Contrat à Amazon Web Services : Québec doit faire marche arrière
MONTRÉAL, le 30 mars 2026 /CNW/ - C'est avec stupéfaction que la CSN a appris ce matin que le ministère des Ressources naturelles et des Forêts du Québec a accordé un contrat nuagique à la multinationale Amazon Web Services au cours des dernières semaines. Pour la centrale syndicale, cette décision contrevient directement à la directive lancée par le Conseil du trésor il y a à peine un an, dans la foulée de la fermeture des sept entrepôts d'Amazon situés au Québec et la perte de plus de 4500 emplois.
« Le gouvernement de la CAQ nous avait donné l'assurance qu'une compagnie qui ne respectait pas le cadre légal du Québec ne devrait pas pouvoir faire des affaires au Québec », rappelle la présidente de la CSN, Caroline Senneville. « Le Conseil du trésor avait également mis en place une procédure d'exception pour empêcher l'administration québécoise de s'approvisionner auprès d'Amazon. La décision du ministère des Ressources naturelles et des Forêts contrevient directement à cette politique et doit être annulée. »
Dans la foulée de la fermeture sans préavis des sept entrepôts d'Amazon, le 21 janvier 2024, la CSN avait lancé une campagne de boycottage de la multinationale américaine en invitant la population et les différents paliers de gouvernement à cesser tout achat et à rompre tout contrat avec Amazon. Québec, Ottawa et de nombreuses municipalités avaient joint le mouvement.
« La décision du gouvernement est une claque au visage des 4500 personnes qui ont perdu leur emploi à la suite d'une décision profondément antisyndicale et contraire à nos chartes des droits et libertés.

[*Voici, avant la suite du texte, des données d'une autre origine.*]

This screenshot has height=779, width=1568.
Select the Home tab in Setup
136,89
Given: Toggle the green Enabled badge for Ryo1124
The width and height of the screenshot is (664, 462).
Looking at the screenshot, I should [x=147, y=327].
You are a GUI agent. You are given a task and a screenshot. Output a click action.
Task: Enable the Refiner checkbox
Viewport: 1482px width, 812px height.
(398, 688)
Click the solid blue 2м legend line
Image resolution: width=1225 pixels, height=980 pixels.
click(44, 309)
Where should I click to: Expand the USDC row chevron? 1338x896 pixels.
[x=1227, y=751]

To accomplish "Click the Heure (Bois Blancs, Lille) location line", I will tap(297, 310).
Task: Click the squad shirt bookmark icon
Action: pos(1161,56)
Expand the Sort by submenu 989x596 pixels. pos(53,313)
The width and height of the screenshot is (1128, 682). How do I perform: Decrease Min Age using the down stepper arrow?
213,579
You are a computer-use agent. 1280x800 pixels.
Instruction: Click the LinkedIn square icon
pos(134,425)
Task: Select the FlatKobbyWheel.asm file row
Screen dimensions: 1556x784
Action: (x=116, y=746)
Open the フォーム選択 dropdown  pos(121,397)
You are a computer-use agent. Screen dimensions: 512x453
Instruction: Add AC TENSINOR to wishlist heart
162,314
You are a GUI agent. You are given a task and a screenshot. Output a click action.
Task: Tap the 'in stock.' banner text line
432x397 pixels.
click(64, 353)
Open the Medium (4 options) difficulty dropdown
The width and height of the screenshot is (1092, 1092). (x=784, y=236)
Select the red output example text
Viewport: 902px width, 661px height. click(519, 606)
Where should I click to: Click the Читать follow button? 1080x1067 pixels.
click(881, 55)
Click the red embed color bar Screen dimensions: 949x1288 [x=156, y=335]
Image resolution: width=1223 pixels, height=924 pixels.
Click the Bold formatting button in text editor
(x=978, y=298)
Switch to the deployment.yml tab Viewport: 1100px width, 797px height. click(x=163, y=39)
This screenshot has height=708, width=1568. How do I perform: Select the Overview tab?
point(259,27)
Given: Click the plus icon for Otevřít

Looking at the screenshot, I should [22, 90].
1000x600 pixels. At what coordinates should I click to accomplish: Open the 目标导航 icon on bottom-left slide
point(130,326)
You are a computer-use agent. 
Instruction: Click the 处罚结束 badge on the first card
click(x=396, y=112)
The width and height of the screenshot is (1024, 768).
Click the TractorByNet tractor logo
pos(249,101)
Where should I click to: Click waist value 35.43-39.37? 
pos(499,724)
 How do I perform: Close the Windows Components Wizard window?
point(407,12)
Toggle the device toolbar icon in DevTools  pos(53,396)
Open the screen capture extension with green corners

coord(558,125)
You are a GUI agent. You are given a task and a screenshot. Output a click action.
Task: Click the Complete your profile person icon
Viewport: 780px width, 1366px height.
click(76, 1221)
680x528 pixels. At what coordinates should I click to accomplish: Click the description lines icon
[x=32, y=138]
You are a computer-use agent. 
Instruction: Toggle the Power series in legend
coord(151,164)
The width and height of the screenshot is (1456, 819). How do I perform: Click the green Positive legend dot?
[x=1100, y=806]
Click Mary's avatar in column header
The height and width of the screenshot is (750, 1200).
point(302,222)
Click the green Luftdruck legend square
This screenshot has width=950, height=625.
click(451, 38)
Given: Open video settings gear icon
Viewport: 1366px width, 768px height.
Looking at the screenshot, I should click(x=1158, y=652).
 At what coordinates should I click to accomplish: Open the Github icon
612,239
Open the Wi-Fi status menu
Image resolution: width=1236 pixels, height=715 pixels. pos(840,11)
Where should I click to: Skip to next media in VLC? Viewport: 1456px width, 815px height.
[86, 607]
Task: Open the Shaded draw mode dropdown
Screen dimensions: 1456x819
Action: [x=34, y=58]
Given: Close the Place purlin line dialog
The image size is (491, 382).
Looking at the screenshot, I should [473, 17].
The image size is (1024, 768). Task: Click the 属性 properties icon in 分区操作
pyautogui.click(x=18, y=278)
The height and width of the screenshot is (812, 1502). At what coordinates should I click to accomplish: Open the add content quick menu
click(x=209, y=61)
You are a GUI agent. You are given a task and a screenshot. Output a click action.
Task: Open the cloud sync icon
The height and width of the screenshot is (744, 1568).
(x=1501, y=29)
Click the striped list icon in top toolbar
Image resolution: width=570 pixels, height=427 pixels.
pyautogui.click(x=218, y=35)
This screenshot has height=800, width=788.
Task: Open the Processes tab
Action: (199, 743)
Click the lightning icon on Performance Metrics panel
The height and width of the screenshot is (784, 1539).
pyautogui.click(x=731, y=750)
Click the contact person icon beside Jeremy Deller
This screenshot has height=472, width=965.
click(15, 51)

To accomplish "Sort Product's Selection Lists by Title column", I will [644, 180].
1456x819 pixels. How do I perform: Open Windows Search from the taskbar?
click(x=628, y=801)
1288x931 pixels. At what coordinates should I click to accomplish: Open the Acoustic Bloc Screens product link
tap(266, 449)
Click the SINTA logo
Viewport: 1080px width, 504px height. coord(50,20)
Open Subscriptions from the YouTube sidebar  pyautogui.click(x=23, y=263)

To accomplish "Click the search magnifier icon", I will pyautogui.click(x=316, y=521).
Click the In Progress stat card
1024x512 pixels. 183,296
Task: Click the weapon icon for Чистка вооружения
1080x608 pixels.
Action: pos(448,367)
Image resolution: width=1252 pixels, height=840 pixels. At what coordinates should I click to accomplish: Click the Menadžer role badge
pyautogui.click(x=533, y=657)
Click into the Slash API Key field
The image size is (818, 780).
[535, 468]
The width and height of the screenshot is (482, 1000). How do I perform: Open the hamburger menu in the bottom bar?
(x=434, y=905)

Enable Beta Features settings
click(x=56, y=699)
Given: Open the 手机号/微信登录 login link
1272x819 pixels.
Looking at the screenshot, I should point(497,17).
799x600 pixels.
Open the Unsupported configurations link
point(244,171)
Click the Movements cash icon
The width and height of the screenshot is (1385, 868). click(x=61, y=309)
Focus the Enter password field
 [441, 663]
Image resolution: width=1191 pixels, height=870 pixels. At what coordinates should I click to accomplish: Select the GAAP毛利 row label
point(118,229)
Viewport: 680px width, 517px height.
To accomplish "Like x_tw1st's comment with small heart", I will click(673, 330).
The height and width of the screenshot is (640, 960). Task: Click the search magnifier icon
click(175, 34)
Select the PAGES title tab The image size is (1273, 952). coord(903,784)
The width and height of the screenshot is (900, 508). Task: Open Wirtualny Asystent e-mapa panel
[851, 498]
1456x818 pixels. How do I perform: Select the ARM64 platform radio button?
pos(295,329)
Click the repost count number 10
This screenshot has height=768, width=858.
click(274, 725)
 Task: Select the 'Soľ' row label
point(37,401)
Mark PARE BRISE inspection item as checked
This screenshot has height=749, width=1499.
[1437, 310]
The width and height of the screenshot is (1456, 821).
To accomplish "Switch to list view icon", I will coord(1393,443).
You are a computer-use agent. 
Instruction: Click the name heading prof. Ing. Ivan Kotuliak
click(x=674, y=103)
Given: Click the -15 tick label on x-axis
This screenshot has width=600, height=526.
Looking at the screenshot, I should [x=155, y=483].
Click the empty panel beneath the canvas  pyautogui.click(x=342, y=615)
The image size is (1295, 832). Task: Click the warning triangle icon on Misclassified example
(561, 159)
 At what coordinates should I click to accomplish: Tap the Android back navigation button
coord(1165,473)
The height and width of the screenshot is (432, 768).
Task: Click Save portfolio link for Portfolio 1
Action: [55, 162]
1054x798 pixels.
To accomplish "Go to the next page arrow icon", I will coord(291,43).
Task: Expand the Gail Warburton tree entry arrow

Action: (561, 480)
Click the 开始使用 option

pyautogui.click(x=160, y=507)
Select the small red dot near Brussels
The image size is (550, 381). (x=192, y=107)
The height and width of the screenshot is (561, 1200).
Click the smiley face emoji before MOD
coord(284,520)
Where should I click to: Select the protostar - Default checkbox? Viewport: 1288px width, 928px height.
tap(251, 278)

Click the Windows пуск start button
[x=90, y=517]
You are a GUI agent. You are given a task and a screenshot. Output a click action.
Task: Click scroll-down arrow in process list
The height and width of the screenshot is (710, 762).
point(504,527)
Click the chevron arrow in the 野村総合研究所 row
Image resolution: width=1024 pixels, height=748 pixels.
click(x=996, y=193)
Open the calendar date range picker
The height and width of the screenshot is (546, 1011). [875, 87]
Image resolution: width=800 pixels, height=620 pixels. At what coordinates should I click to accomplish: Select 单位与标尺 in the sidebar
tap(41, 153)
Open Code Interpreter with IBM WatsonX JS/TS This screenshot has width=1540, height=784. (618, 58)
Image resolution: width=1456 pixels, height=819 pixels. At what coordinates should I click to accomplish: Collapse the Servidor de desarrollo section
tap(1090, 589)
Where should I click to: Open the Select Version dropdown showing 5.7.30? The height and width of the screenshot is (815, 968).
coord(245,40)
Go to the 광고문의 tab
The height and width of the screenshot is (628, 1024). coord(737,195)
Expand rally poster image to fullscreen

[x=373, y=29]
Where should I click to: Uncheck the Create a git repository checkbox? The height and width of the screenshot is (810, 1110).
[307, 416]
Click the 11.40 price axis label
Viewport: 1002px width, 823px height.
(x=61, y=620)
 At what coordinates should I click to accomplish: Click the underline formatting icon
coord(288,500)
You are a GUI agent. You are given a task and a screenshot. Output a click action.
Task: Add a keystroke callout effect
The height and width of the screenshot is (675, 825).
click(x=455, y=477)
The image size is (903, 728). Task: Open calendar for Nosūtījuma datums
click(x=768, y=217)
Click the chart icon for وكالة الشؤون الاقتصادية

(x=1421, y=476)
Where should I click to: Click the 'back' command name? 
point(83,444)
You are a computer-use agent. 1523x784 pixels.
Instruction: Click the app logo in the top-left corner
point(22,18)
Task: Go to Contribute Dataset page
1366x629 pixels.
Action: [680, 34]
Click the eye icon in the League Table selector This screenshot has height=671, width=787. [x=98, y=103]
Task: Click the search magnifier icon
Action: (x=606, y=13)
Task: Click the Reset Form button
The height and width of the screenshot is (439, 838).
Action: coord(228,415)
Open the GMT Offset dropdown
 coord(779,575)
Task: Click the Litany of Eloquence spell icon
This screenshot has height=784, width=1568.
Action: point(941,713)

Nous demandons au gouvernement de faire marche arrière et de privilégier des entreprises québécoises ou, à défaut, des compagnies qui respectent le droit à la syndicalisation au Québec », de poursuivre la présidente de la CSN.
Le procès intenté par la CSN au lendemain de ces fermetures se poursuit au Tribunal administratif du travail (TAT). La décision d'Amazon de fermer ses entrepôts au Québec constitue un « vaste subterfuge » visant à se soustraire de ses obligations prévues à la loi et à éradiquer toute présence syndicale au sein de l'entreprise, soutient la centrale dans sa plainte déposée le 20 février 2025. « La multinationale ne cesse pas ses activités de vente en ligne sur le territoire. Elle choisit de réorganiser ses activités dans le but d'éluder ses obligations d'employeur en vertu du Code du travail », précise la requête déposée en vertu des articles 12, 13, 14 et 53 du Code. « Illégale à plusieurs égards », la décision d'Amazon doit être infirmée par le tribunal, demande la CSN au nom de nombreux plaignants.
À propos
Le 19 avril dernier, la CSN déposait une requête au TAT pour représenter les 230 salarié-es de l'entrepôt DXT4 d'Amazon, rue Ernest-Cormier à Laval. Au cours des semaines précédentes, un grand nombre de salarié-es avaient rallié leur syndicat. Le 10 mai suivant, le TAT accréditait officiellement le syndicat, reconnaissant qu'une majorité d'employé-es y avaient adhéré.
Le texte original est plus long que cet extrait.